* Reading text
☆ ☆ ☆ ☆

April 12, 2023

Grant to Uncover Therapy Targets for Diabetic Neuropathy

Stephanie Eid, Ph.D., received a Pilot/Feasibility Grant from the Michigan Diabetes Research Center to investigate Schwann cells and extracellular vesicles under healthy and disease conditions.  If successful, these findings will lead to new therapeutic targets for diabetic neuropathy, which right now has no effective treatments.

The Michigan Diabetes Research Center (MDRC) awarded Rose C. and Nathan L. Milstein Family Emerging Scholar Stephanie Eid, Ph.D., a Pilot/Feasibility Grant to investigate the roles of Schwann cells and extracellular vesicles in diabetic neuropathy.

Stephanie Eid, Ph.D.

"Pilot grants are incredibly important, especially to young investigators like me, because when you have promising initial data, a pilot grant can help you accelerate the pace of your research,” explained Eid.  “In fact, that’s the point of them—to collect enough preliminary data to serve as a basis for a larger grant.”

What will Dr. Eid do with this support?

First, it is important to understand the problem she is fighting.  Diabetes has become a major public health burden affecting over 537 million cases worldwide, with type 2 diabetes accounting for 90-95% of those cases.  Type 2 diabetes is increasing in parallel with the rise in obesity with a projected 783 million global cases by 2045.  Additionally, the incidence of prediabetes, a condition of impaired glucose that doesn’t yet meet the threshold for diabetes, is also increasing with over 541 million cases worldwide. 

graphic of a healthy nerve and diseased nerve
Healthy nerve (left), injured nerve (right)

☆ ☆ ☆ ☆

* Material supplied
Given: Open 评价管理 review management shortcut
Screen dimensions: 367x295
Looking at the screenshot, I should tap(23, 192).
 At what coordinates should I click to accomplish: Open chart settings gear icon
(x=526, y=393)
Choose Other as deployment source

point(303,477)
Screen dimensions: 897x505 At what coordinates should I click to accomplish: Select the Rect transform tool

☆ ☆ ☆ ☆

* Exercise tasks
A) From the diabetic neuropathy grant article, copy the part that opens with the words containing "First, it is" and closes with "injured nerve (right)".
B) According to the diabetic neuropathy grant article, which organization awarded Stephanie Eid the Pilot/Feasibility Grant?

* Exercise results
A)
First, it is important to understand the problem she is fighting.  Diabetes has become a major public health burden affecting over 537 million cases worldwide, with type 2 diabetes accounting for 90-95% of those cases.  Type 2 diabetes is increasing in parallel with the rise in obesity with a projected 783 million global cases by 2045.  Additionally, the incidence of prediabetes, a condition of impaired glucose that doesn’t yet meet the threshold for diabetes, is also increasing with over 541 million cases worldwide. 

graphic of a healthy nerve and diseased nerve
Healthy nerve (left), injured nerve (right)

B) The Michigan Diabetes Research Center (MDRC).